Qntm's Power Tower Toy

84•ravenical•1mo ago

Comments

konmok•1mo ago

I'm a big qntm fan. I highly recommend their "antimemetics" SCP stories and articles.

jdpage•1mo ago

There's a new, professionally-published book version of "There Is No Antimemetics Division" out as well[1], if you want to support Sam's work that way. I have print copies of both the self-published V1 and the new V2. I'm very excited about the latter, though I haven't finished it yet.

[1]: https://qntm.org/antimemetics

patleeman•1mo ago

I loved this book. The audiobook is available on spotify and was a great listen.

Analemma_•1mo ago

One small word of caution if you read the older version first: for what I assume are copyright reasons around using SCP in a professionally-published book, the new published version has had to strip out all the SCP references and change the names of all the characters, but it is otherwise very close to the old one. There are a handful of new scenes and some other small differences, but many pages and chapters are word-for-word identical apart from the aforementioned name changes.

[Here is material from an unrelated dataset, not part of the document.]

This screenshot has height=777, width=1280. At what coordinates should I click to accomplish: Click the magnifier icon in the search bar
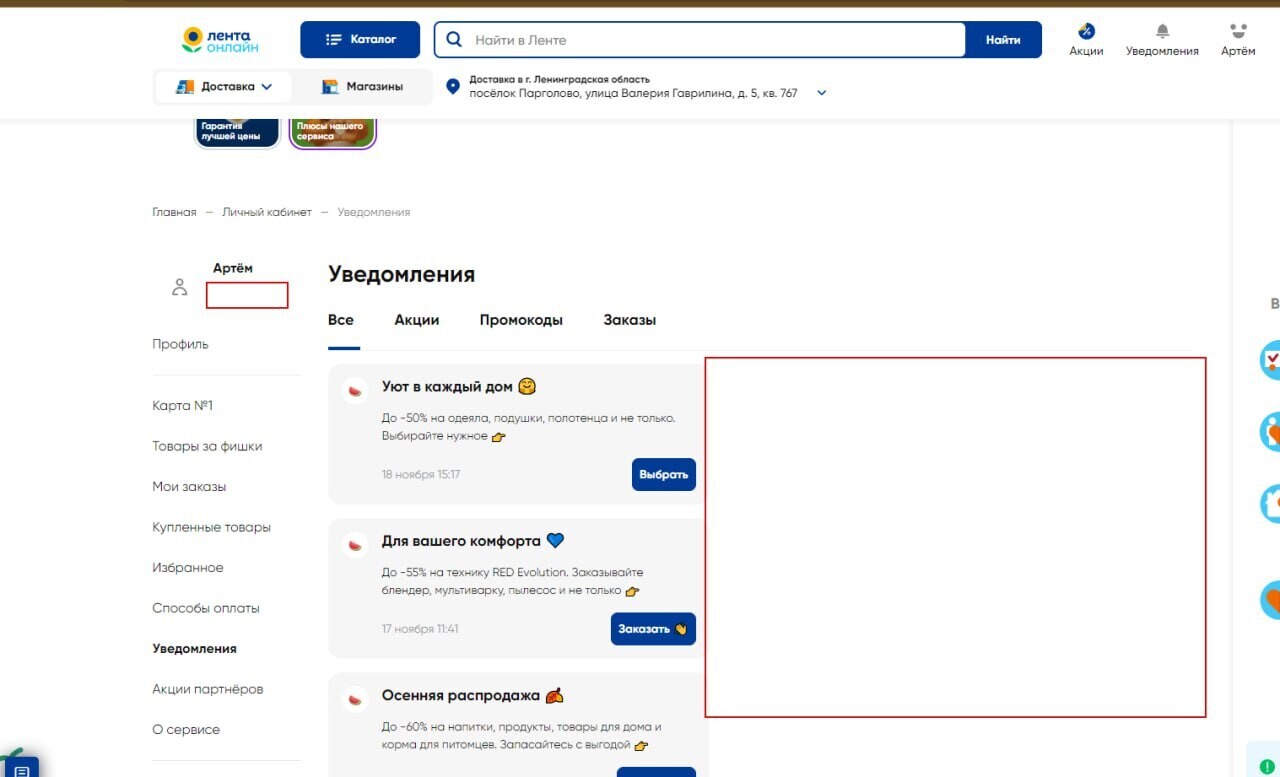pos(453,39)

This could just be a me thing, but I found this incredibly distracting after being so used to the old version, and just couldn't manage to enjoy it. Fortunately I bought the old one as well.

lencastre•1mo ago

I’ve read the older version and really liked it, strange ending and all, and I’ve gifted the new version for X-mas. My xmas wish list is for a 6 episode mini-series funded by the fruit company.

solid_fuel•1mo ago

I really enjoyed one of their other stories - Ra https://qntm.org/ra

riffraff•1mo ago

I'll add that Lena/MMAcevedo[0] is both a wonderful story and terrifying

[0] https://qntm.org/mmacevedo

moss_dog•1mo ago

One of my favorites!

lencastre•1mo ago

they’re so eerily prescient

LoganDark•1mo ago

I love Ra -- Fine Structure is also great!

phildenhoff•1mo ago

I hope qntm has the chance to traditionally publish Ra and have it edited as well. I enjoyed the book a lot, but felt it needed a solid once over.

Really enjoyed the novel though! Planning to reread it in the spring.

gostsamo•1mo ago

Ra was a disappointment for me. If you end up rewriting your entire world at the end of the book, it is an intellectual failing to tackle the main issues straight on. Combine it with an mc who suddenly becomes just an idiot walked around and what you end up with is some SV eschatonism. Lots of preaching and ready conclusions, but little to return to later.

willtemperley•1mo ago

Looks like they got a publishing deal: https://qntm.org/publ

analog8374•1mo ago

Hey he does good scifi too

jimbobthrowawy•1mo ago

Multi talented. He also wrote the fastest standards compliant json library.

AnotherGoodName•1mo ago

Fun fact with arrow notation, if you put it under a modulus it quickly converges to the same value no matter how high in exponents you go!

Eg. 2^2^2 = 2^4 mod 35 = 16

Let's go one higher

2^2^2^2 = 2^16 mod 35 = 16 too!

and once more for the record

2^2^2^2^2 = 2^65536 mod 35 = 16 as well. It'll keep giving this result no matter how high you go.

https://www.wolframalpha.com/input?i=2%5E2%5E2%5E2+mod+35 for a link of this to play with.

I could do this with any modulus and any exponent too.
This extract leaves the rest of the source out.